> **Given request**
Answer these questions from the forum thread:
(a) What resolution and frame rate does the first post give for the texture manipulation?
(b) What does the Apollo Team Member offer to write?
(c) According to the last post, which function contains the most crucial part of the Cow3D program?

Overview Features Coding ApolloOS Performance Forum Downloads Products Order Contact

Welcome to the Apollo Forum

This forum is for people interested in the APOLLO CPU.
Please read the forum usage manual.
Please visit our Apollo-Discord Server for support.



All TopicsNewsPerformanceGamesDemosApolloVampireAROSWorkbenchATARIReleases
Performance and Benchmark Results!

AMMX DEMO: Real Time Texture Manipulation

Manuel Jesus

Posts 155
17 Feb 2018 18:45


One of the keys to powerfull 2D graphic is fast manipulation of 24 bit textures in resolutions higher than Amiga LOWRES. Shown here is a 640X480 24 bit texture manipulated at 90 fps. This is done using optimized AMMX code and thus achieves results much faster than an 060.
  The AMMX insructions also have the benefit of taking little space on the FPGA.
 
  EXTERNAL LINK


Thellier Alain

Posts 141
20 Feb 2018 09:50


This is interesting
So a future project can be to use those instructions in a "Vampire optimized" Wazp3D or PatchCompositeTags...
So allowing a basic Compositing & 3D support on Vampire in the future...

>640X480 24 bit texture manipulated at 90 fps
as drawing full 3D pixels will use 4-5 times more instructions per pixel we can hope a playable Quake at 640X480 around 20 fps one day... or games like MACE




Gunnar von Boehn
(Apollo Team Member)
Posts 6207
20 Feb 2018 10:06


thellier alain wrote:

This is interesting

So a future project can be to use those instructions in a "Vampire optimized" Wazp3D or PatchCompositeTags...

Yes indeed.

If you like to tackle this then I can offer you,
to write the low levels ASM functions.


Thellier Alain

Posts 141
20 Feb 2018 14:20


>I can offer you to write the low levels ASM functions.
Nice Thanks

But I dont have a Vampire yet I will buy a standalone as soon as available

Anyway I would be intellectualy interested about you optimize a 3D rendering function

I have already wrote about the Cow3D vampire version with low fpu usage (I mean not for drawing)
EXTERNAL LINK  EXTERNAL LINK 
In this program the most crucial part is in FillPoly function
and especially in the fill an horizontal segment loop
that start with
  NLOOP(dx)

> **Record excerpts**
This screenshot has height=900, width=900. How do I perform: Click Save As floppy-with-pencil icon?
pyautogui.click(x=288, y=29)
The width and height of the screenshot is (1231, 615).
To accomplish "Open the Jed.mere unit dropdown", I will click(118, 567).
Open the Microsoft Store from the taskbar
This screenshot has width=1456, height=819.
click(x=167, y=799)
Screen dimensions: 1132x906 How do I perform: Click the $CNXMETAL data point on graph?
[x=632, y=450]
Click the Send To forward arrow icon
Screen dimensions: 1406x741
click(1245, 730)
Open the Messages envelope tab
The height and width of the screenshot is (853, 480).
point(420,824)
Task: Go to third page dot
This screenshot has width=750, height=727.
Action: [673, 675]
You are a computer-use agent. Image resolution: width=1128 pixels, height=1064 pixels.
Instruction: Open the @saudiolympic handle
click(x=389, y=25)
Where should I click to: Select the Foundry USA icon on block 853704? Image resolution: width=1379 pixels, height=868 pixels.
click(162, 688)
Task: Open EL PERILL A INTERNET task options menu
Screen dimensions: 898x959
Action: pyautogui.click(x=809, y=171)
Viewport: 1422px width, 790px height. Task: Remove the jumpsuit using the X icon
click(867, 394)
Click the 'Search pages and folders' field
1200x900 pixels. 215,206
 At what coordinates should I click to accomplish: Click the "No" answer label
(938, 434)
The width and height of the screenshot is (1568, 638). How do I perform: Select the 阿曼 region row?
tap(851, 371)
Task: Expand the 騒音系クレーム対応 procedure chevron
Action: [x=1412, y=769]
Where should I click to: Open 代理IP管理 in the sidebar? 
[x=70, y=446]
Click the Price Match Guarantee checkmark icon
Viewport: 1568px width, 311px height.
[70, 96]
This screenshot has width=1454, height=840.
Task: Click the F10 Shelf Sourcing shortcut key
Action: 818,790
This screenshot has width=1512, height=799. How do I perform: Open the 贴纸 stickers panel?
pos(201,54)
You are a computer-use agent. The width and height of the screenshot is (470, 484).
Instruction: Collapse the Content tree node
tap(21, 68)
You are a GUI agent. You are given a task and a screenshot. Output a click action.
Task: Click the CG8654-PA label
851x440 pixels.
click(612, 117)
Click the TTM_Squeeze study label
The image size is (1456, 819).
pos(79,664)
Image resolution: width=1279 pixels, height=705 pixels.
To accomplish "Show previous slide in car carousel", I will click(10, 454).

> **Output below**
(a) A 640X480 24 bit texture at 90 fps.
(b) The low level ASM functions.
(c) The FillPoly function.